The company said in a blog post it's introducing the time limit to "do our part to help prevent drowsy driving." Uber has historically taken a more hands-off approach with its independent-contractor drivers, telling them they can "be their own boss" and "set their own schedule."
The US policy change comes a month after Uber introduced a similar policy in the UK, which logs drivers out for six hours after they work 10 in a row. Uber had previously pushed back against the idea of capping driver hours, saying, "Uber does not set hours or shifts and drivers who partner with us can choose the hours they work." The change was likely motivated by a string of recent setbacks for Uber in the UK and Europe, including London's transport authority declining to renew its license to operate in September 2017, citing consumer safety concerns.
In the US, Uber had capped driver hours in just a small handful of cities, including New York and Chicago.
Uber imposed a 12-hour limit on its New York drivers in February 2016, after the New York Post reported that some drivers were pulling 19-hour shifts. While adopting new rules to restrict fatigued driving that year, the New York City taxi regulator reported that the crash rate for taxi drivers working more than 12 hours a day was 24% higher than the crash rate for drivers working 12 or fewer hours.
In April 2016, Uber partnered with media mogul and soon-to-be Uber board member Arianna Huffington on a campaign "to end drowsy driving." The campaign was aimed at sleep-deprived office workers, rather than Uber drivers, who Uber encouraged to call a ride through its app instead of getting behind the wheel.
Huffington, who has made sleep a pillar of her personal brand, visited college campuses around the country for the campaign to offer "sleep tutorials."

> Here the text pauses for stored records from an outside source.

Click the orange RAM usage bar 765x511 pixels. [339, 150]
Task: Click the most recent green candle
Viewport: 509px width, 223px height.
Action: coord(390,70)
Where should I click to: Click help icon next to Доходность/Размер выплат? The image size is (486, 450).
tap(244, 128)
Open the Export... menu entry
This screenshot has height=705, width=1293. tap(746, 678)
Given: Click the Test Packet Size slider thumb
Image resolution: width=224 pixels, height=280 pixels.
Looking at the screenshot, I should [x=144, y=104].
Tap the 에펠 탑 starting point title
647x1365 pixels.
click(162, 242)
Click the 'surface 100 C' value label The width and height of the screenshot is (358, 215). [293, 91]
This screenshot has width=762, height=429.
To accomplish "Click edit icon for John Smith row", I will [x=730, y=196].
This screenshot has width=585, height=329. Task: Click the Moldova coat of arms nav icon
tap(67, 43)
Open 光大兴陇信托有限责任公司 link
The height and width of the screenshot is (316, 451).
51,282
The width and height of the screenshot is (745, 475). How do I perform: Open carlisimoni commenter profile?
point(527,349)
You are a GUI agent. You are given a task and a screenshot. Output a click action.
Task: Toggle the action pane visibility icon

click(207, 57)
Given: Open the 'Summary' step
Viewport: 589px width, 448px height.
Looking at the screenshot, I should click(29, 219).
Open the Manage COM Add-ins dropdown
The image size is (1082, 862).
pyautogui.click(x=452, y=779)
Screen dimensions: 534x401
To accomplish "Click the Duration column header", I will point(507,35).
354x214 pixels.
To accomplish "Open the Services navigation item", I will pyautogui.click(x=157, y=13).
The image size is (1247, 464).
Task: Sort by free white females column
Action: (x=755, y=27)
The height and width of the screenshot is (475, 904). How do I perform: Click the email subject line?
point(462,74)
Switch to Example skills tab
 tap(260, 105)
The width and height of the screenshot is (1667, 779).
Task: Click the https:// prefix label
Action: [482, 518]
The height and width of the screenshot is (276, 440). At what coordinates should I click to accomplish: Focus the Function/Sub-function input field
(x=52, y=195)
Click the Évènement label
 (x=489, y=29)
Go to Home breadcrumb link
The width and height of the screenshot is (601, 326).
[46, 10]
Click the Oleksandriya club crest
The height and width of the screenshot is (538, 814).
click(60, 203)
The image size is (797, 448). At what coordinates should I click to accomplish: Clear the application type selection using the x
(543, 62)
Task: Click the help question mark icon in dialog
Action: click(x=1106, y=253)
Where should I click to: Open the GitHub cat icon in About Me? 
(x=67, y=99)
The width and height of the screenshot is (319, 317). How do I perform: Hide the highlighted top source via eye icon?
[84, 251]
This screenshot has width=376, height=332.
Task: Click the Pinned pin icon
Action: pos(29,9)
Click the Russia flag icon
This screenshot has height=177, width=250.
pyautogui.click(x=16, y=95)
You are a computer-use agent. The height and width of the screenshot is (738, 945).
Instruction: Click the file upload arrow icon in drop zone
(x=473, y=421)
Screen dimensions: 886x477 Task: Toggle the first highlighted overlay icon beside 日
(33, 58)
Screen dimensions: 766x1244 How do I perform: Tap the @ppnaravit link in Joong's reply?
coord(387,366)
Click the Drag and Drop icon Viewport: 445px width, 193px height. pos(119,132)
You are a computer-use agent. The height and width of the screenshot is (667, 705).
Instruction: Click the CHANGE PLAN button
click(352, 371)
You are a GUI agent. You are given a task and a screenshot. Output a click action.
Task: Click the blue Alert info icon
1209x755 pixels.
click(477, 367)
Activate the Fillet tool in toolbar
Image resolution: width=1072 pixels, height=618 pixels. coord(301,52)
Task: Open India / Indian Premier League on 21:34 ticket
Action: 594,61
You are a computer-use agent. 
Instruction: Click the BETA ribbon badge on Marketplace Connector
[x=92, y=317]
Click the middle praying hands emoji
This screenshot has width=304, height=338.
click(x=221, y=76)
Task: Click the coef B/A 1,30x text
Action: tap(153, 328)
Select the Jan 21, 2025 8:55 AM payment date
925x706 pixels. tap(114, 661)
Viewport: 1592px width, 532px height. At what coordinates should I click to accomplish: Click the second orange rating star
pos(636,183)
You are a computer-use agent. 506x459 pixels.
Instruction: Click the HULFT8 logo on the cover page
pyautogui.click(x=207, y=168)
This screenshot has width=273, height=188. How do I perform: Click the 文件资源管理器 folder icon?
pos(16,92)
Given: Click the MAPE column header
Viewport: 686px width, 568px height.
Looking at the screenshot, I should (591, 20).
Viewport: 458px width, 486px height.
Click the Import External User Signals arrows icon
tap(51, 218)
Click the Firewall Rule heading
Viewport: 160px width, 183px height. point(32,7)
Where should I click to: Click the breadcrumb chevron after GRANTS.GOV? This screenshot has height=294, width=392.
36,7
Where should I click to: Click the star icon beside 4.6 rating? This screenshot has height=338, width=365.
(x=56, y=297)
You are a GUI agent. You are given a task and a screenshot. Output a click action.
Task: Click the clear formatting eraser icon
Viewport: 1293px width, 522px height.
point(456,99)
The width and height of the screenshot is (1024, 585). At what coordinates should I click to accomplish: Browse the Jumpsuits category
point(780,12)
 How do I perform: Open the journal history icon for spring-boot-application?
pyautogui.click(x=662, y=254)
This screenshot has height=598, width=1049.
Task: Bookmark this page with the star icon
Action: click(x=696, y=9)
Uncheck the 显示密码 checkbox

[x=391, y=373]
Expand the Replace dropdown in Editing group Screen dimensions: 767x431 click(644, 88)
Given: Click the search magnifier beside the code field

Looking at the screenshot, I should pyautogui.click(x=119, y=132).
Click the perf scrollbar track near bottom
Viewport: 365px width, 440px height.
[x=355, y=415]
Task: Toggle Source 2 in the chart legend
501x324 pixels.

In 2017, Uber fought a proposal in Massachusetts to limit drivers to 16 hours a day, or 70 hours a week, calling it (pdf, p. 10) "unworkable" and "overly burdensome." The company, which filed the comment under a subsidiary name, argued that ride-hailing was "inherently flexible" and that "rigid hour limits without an underlying safety rationale are antithetical to that flexible model."
In an October 2017 report, the US National Highway Traffic Safety Administration (NHTSA) said drowsy driving accounted for 2.3% to 2.5% of all fatal crashes from 2011 to 2015. NHTSA describes drowsy driving as "a profound impairment that mimics alcohol-impaired driving in many ways."
Lyft has required drivers to take a six-hour break for every 14 hours spent in driver mode since January 2014. Many US cities also regulate the number of hours taxi drivers can work, though those restrictions typically haven't applied to app-based ride services.